**What you should do:** Once the line containing "Hình Ảnh & Video (21, 2053)" is found in the records below, return it and each following line exactly, up to and including the line containing "Nöbetçi Eczaneler (196, 46)", and nothing else.

Data entries:
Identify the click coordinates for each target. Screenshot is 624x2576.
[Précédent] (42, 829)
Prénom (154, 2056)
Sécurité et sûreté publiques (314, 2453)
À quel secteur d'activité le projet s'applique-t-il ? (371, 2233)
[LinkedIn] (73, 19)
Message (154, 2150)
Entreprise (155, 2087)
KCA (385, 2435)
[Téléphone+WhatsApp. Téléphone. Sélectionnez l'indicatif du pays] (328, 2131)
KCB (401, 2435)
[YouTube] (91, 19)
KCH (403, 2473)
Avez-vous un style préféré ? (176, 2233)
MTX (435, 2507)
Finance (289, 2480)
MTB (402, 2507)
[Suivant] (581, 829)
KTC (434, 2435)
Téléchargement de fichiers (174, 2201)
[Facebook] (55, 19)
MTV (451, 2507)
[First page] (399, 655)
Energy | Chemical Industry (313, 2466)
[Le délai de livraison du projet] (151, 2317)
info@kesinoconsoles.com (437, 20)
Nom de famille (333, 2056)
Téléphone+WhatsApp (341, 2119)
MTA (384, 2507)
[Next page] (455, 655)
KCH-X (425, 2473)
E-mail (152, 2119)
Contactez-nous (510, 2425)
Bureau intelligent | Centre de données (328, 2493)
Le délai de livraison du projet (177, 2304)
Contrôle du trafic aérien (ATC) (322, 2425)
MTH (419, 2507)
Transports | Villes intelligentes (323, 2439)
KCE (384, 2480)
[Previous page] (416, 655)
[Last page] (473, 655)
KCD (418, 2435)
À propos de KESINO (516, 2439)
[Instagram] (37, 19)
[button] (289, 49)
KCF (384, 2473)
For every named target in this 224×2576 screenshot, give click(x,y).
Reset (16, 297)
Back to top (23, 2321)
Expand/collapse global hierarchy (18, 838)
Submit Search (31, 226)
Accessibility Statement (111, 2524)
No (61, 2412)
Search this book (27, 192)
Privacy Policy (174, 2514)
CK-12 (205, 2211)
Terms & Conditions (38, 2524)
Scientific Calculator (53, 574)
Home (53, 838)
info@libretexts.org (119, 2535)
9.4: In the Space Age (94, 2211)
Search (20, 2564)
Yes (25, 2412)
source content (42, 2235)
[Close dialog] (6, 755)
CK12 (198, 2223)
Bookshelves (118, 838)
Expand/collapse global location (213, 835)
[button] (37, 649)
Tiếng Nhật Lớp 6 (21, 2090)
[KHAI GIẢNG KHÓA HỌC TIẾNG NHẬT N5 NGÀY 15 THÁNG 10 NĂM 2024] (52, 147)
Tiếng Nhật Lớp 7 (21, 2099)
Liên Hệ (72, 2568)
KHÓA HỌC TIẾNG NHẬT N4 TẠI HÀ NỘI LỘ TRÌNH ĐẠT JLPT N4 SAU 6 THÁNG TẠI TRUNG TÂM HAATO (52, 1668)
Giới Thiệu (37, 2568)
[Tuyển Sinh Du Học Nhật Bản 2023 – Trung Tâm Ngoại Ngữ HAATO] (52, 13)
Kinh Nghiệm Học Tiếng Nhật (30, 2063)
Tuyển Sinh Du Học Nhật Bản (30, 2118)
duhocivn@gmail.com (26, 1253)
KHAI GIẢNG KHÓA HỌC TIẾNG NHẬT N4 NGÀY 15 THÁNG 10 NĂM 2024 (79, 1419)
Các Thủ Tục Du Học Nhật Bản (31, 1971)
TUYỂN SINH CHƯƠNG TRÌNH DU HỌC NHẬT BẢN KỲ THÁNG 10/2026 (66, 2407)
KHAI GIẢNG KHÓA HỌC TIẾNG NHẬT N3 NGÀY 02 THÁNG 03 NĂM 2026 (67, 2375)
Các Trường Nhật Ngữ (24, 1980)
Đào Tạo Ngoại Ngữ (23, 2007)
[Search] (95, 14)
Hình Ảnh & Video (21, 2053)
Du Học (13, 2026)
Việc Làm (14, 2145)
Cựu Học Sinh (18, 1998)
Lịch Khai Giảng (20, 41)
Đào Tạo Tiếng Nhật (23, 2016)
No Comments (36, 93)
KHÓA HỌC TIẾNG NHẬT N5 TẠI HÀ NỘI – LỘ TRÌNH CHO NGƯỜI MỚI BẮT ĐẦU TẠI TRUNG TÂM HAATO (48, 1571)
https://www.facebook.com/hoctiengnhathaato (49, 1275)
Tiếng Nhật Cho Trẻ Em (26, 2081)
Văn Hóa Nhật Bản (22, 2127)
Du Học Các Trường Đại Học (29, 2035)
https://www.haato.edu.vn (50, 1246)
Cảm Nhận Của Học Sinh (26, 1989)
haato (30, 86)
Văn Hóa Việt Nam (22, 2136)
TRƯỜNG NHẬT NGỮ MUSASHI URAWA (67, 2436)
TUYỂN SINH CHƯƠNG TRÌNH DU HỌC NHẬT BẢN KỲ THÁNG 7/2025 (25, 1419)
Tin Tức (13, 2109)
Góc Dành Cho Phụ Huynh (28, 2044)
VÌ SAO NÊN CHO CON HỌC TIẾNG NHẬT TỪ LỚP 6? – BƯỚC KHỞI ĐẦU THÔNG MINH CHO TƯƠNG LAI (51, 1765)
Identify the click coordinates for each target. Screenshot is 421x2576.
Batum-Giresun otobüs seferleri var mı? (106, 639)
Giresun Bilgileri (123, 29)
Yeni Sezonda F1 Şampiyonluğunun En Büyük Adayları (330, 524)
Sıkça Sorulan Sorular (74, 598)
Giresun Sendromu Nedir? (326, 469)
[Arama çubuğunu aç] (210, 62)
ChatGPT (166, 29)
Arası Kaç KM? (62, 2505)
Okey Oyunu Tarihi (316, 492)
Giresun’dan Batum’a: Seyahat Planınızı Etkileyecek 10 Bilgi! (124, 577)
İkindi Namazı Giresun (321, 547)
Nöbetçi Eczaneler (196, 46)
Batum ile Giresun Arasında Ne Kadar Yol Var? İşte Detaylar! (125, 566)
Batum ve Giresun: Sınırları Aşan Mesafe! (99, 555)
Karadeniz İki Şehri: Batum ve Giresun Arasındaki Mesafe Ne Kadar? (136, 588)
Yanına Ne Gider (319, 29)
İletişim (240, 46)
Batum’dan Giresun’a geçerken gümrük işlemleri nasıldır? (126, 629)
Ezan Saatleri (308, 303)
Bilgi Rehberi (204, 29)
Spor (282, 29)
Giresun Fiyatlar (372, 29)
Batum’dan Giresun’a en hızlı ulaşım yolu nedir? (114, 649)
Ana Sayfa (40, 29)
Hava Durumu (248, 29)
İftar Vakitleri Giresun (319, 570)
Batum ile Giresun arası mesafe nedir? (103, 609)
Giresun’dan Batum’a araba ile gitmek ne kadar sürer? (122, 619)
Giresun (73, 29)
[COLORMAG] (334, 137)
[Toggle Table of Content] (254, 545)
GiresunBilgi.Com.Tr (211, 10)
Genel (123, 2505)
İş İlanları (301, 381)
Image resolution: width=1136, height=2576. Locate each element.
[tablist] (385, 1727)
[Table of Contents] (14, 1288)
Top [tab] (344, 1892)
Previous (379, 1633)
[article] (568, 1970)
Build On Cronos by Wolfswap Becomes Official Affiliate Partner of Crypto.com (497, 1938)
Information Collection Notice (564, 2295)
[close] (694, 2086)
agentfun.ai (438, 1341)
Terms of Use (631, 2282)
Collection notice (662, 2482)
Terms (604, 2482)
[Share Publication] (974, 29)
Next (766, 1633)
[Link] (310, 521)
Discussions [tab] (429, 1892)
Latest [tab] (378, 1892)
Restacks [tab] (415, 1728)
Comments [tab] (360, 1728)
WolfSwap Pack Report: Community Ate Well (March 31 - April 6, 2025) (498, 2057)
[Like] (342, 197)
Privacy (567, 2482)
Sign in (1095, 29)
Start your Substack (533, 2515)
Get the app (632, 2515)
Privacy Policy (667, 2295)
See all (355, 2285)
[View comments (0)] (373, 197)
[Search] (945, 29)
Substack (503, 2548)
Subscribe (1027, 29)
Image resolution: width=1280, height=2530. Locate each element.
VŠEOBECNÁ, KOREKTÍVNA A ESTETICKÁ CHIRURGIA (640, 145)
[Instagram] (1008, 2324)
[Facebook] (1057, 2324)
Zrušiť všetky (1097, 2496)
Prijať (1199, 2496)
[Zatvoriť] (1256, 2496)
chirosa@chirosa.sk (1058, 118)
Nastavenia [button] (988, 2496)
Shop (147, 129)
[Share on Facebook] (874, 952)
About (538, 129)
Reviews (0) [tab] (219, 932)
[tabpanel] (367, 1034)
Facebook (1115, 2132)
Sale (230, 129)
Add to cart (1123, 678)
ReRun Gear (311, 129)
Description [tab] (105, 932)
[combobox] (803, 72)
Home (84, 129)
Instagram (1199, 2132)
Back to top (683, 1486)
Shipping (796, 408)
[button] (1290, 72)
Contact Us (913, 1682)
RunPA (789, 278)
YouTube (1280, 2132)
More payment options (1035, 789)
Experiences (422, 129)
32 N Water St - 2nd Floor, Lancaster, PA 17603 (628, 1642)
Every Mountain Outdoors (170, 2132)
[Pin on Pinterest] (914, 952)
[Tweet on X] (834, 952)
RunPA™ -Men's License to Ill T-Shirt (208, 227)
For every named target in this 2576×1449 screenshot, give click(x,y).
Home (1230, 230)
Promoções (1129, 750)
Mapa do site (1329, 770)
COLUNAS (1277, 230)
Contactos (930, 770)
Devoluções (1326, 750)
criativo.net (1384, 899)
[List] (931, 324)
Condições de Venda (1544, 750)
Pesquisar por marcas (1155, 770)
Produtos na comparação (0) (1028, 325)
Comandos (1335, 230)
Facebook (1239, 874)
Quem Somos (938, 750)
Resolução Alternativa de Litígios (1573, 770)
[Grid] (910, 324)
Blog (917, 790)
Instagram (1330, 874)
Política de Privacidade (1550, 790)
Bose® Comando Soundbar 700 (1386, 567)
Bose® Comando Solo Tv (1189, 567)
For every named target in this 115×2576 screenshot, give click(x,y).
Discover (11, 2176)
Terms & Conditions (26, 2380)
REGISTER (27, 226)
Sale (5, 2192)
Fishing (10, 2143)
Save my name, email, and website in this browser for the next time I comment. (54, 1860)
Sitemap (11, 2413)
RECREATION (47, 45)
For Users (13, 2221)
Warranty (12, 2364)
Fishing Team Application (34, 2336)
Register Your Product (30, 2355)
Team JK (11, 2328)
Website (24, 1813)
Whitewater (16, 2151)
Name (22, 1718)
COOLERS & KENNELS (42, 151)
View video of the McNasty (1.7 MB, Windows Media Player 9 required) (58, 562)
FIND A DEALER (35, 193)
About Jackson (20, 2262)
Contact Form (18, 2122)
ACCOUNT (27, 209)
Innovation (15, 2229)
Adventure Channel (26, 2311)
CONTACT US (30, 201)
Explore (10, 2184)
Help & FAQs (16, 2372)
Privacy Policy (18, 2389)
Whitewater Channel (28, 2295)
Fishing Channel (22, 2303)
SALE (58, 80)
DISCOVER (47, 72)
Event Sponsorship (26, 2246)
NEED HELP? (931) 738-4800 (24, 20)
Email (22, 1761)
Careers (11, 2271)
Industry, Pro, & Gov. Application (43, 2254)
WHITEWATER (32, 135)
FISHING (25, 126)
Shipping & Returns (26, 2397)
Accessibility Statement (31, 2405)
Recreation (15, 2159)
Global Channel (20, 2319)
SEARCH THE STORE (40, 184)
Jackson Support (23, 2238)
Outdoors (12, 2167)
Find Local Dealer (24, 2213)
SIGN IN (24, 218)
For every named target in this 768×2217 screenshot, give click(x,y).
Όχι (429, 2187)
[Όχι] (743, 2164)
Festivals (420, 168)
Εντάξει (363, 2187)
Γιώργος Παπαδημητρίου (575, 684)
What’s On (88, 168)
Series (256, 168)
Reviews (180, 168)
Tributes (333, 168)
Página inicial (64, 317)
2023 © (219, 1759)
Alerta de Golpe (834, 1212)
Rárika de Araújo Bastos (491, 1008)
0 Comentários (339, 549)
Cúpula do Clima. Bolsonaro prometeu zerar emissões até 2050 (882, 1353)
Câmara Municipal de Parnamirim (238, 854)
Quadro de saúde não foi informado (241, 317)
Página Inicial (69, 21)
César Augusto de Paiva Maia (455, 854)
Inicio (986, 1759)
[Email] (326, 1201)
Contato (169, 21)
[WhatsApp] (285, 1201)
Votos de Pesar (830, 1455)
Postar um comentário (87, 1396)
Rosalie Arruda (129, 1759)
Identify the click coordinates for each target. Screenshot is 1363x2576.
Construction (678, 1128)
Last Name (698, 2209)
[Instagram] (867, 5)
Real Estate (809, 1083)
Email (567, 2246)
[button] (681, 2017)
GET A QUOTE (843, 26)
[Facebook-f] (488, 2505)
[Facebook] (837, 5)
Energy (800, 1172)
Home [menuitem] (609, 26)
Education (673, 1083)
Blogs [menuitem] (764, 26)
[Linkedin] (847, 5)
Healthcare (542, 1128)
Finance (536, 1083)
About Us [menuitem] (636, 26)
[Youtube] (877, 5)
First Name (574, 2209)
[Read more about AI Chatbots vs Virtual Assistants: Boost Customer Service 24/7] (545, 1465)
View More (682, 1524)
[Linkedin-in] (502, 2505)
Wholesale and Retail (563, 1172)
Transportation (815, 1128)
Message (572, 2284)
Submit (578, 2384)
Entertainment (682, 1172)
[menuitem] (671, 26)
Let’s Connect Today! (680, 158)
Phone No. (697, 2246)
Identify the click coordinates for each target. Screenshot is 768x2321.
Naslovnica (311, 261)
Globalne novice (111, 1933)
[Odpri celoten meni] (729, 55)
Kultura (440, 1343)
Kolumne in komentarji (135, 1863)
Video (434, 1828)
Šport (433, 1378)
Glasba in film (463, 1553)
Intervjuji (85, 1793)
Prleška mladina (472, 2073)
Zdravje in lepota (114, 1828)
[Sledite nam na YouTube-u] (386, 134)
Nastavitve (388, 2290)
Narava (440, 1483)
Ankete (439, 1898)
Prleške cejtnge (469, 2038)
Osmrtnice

**Response:**
Hình Ảnh & Video (21, 2053)
Du Học (13, 2026)
Việc Làm (14, 2145)
Cựu Học Sinh (18, 1998)
Lịch Khai Giảng (20, 41)
Đào Tạo Tiếng Nhật (23, 2016)
No Comments (36, 93)
KHÓA HỌC TIẾNG NHẬT N5 TẠI HÀ NỘI – LỘ TRÌNH CHO NGƯỜI MỚI BẮT ĐẦU TẠI TRUNG TÂM HAATO (48, 1571)
https://www.facebook.com/hoctiengnhathaato (49, 1275)
Tiếng Nhật Cho Trẻ Em (26, 2081)
Văn Hóa Nhật Bản (22, 2127)
Du Học Các Trường Đại Học (29, 2035)
https://www.haato.edu.vn (50, 1246)
Cảm Nhận Của Học Sinh (26, 1989)
haato (30, 86)
Văn Hóa Việt Nam (22, 2136)
TRƯỜNG NHẬT NGỮ MUSASHI URAWA (67, 2436)
TUYỂN SINH CHƯƠNG TRÌNH DU HỌC NHẬT BẢN KỲ THÁNG 7/2025 (25, 1419)
Tin Tức (13, 2109)
Góc Dành Cho Phụ Huynh (28, 2044)
VÌ SAO NÊN CHO CON HỌC TIẾNG NHẬT TỪ LỚP 6? – BƯỚC KHỞI ĐẦU THÔNG MINH CHO TƯƠNG LAI (51, 1765)
Identify the click coordinates for each target. Screenshot is 421x2576.
Batum-Giresun otobüs seferleri var mı? (106, 639)
Giresun Bilgileri (123, 29)
Yeni Sezonda F1 Şampiyonluğunun En Büyük Adayları (330, 524)
Sıkça Sorulan Sorular (74, 598)
Giresun Sendromu Nedir? (326, 469)
[Arama çubuğunu aç] (210, 62)
ChatGPT (166, 29)
Arası Kaç KM? (62, 2505)
Okey Oyunu Tarihi (316, 492)
Giresun’dan Batum’a: Seyahat Planınızı Etkileyecek 10 Bilgi! (124, 577)
İkindi Namazı Giresun (321, 547)
Nöbetçi Eczaneler (196, 46)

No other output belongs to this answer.